The Empire State Building PlotKiel Moe
Architecture has multiple states. From thermodynamic to political to the geographic states, a central assumption of this book is that these varied states of architecture are inextricably, but often unwittingly, linked through design and building. For any designed organization of matter, energy, and territory, state—in its manifold meanings—should be a central matter of concern. This chapter claims that the inherent act of state-building, although largely ignored and externalized today, should be intrinsic to the constitution of architecture. Whether in thermodynamic terms or terms of political economy, matter, energy, and territory are key state variables of building. As such, this chapter considers the evolving—yet always convergent—geographic, thermodynamic, and political states of the Empire State Building plot.
As the last chapter established, building transforms both near and far environments in known and unknown ways. The empire and territory of building attains additional significance in the context of the states of architecture and state-building. The significance of this empire is heightened further when our concern shifts from individual instances to the collective act of building in any period. Building, in this sense, is always state-building.
The inherent reciprocity of state-building should not be underestimated. As Fernand Braudel noted, “The great cities had their faults and their virtues. They created, let us repeat, the modern state, as much as they were created by it.” Urbanization made the modern state and was transformed by it. Building is a major actor in this dynamic. So it repays to plot building: first as a means to grasp its geographic state and, second, to better grasp the state of architecture and its role in this dynamics.

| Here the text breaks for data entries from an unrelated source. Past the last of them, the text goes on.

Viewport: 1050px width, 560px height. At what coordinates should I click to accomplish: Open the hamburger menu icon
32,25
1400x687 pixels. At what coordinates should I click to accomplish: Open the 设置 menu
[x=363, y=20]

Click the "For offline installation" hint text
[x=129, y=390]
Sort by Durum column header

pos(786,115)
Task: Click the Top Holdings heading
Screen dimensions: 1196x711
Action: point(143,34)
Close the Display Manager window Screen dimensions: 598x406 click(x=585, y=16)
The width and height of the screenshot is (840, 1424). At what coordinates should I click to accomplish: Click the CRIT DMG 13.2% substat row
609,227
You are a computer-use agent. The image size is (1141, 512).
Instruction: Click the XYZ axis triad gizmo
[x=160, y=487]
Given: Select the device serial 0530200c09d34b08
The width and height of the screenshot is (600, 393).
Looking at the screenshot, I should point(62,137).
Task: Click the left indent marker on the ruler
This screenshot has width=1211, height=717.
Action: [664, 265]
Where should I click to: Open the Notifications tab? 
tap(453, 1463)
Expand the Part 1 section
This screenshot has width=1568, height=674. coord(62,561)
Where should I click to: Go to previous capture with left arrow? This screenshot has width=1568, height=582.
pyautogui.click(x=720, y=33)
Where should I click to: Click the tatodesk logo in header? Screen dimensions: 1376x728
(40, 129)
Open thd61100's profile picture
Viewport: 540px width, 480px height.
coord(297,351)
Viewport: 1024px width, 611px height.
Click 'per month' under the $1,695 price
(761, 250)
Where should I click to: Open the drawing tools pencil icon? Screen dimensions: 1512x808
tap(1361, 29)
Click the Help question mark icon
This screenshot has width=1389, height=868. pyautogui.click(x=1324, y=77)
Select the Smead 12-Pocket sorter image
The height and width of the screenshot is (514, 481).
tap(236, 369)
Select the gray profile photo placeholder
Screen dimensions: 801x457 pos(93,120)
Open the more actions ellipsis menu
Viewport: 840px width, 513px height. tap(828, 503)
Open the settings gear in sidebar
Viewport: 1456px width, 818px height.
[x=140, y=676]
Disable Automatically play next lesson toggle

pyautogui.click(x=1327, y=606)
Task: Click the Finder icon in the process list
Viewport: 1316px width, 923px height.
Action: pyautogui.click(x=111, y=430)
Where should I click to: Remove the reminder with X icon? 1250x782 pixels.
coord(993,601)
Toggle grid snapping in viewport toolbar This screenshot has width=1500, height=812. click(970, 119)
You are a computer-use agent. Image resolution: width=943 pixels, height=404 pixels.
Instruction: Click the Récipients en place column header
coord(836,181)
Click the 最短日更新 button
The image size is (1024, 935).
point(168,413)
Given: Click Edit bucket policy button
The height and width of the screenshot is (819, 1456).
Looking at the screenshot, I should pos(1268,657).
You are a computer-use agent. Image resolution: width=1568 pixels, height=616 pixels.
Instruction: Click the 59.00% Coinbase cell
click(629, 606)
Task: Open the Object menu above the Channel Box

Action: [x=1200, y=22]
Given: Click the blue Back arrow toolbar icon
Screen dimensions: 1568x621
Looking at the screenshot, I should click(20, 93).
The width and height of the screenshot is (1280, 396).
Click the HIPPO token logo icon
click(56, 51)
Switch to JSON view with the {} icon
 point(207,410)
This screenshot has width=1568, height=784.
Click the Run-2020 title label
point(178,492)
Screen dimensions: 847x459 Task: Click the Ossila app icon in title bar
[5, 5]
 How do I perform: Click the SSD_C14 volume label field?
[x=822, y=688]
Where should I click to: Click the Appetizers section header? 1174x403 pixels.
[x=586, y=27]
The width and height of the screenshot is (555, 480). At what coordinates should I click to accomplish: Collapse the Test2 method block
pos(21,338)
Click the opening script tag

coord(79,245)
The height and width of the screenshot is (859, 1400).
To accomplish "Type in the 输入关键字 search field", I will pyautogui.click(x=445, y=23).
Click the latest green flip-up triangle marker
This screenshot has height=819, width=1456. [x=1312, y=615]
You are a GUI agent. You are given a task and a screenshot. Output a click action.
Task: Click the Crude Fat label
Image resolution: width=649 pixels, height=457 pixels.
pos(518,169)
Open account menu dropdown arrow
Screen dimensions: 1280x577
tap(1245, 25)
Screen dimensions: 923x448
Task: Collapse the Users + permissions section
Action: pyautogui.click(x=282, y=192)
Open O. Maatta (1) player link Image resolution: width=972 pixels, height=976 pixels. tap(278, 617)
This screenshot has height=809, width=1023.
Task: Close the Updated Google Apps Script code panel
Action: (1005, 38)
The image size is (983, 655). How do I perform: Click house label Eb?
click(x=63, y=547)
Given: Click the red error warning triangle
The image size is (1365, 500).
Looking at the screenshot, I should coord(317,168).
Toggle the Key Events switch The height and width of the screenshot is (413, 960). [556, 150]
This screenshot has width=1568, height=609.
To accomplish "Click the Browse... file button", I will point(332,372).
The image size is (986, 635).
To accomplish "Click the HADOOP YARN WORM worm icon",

With the plot of the Empire State Building, the spatial evolution of building as an urbanization process becomes more readily apparent as it is mapped. It is perhaps harder to so quickly apprehend the temporal evolution—the evolving velocity and momentum—of building, but this is an exceptionally influential factor of the state of building. Fernand Braudel’s isochronic maps, which illustrate the relative amount of time letters took to reach Venice in the Middle Ages, provide context for the importance of velocity and momentum in a state. Thus to become more properly aware of the geography—the territorial state—of building, an understanding of the speed and temporal evolution of urbanization must augment the territorial evolution of building on this plot. We should also grasp the thermodynamic state of building and its role in the constitution of architecture.